Revenues. Total revenues increased 35.3% to $39.8 million in the third quarter
of fiscal 2005 from $29.4 million in the third quarter of fiscal 2004. Total
revenues increased 23.5% to $112.5 million in the first nine months of fiscal
2005 from $91.1 million in the first nine months of fiscal 2004.

Revenues from The Work Number services increased 55.1% to $15.6 million in
the third quarter of fiscal 2005 from $10.0 million in the third quarter of
fiscal 2004. Revenues from The Work Number services increased 35.5% to $44.2
million in the first nine months of fiscal 2005 from $32.6 million in the first
nine months of fiscal 2004. The increases were due primarily to an increase in
transaction volume resulting from marketing efforts directed to verifiers and
employers and additional records added to the database. Additionally, fiscal
2005 includes revenues related to the acquisition of the employment verification
business and the applicant screening and automated hiring work flow business
(which we call "HireXpress") from Sheakley-Uniservice, Inc., as described in
Note 5 of Notes to Unaudited Consolidated Financial Statements.

※ ※ ※

**Task to complete:** Copy out the passage of the revenue discussion starting with "Revenues from The Work Number services increased 55.1%" and going on through "Consolidated Financial Statements.". The entries on this page aren't needed.

**Data lines:**
※ ※ ※

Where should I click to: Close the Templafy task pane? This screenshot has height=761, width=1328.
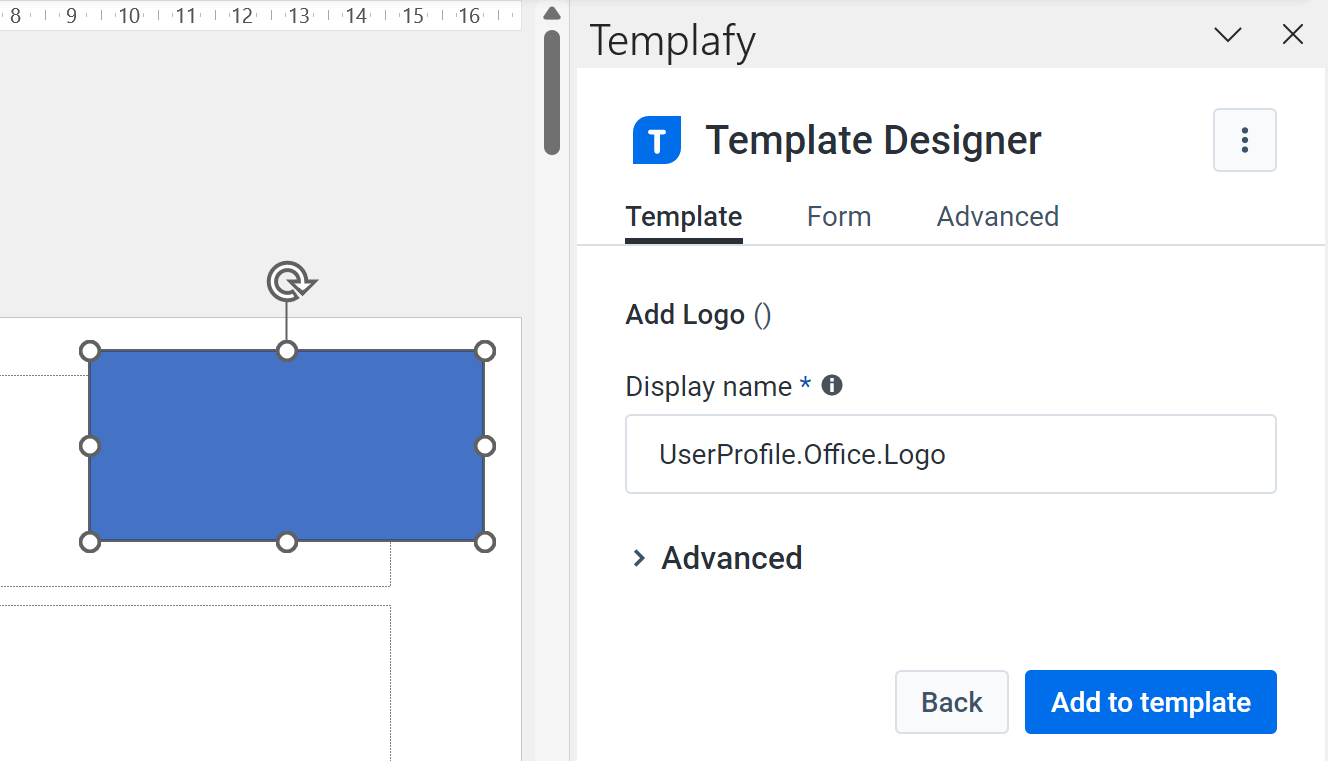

※ ※ ※

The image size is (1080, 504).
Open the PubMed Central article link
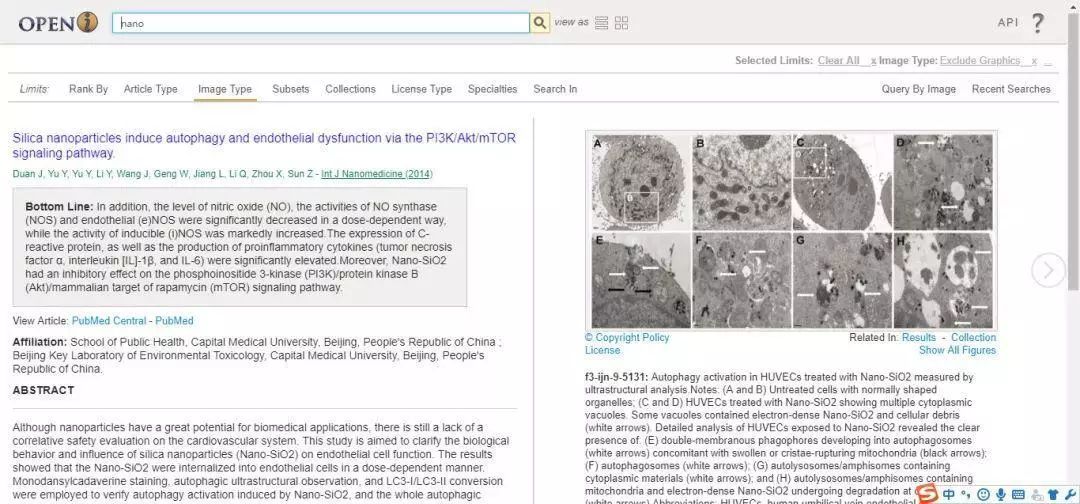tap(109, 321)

※ ※ ※

**Result for this exercise:**
Revenues from The Work Number services increased 55.1% to $15.6 million in
the third quarter of fiscal 2005 from $10.0 million in the third quarter of
fiscal 2004. Revenues from The Work Number services increased 35.5% to $44.2
million in the first nine months of fiscal 2005 from $32.6 million in the first
nine months of fiscal 2004. The increases were due primarily to an increase in
transaction volume resulting from marketing efforts directed to verifiers and
employers and additional records added to the database. Additionally, fiscal
2005 includes revenues related to the acquisition of the employment verification
business and the applicant screening and automated hiring work flow business
(which we call "HireXpress") from Sheakley-Uniservice, Inc., as described in
Note 5 of Notes to Unaudited Consolidated Financial Statements.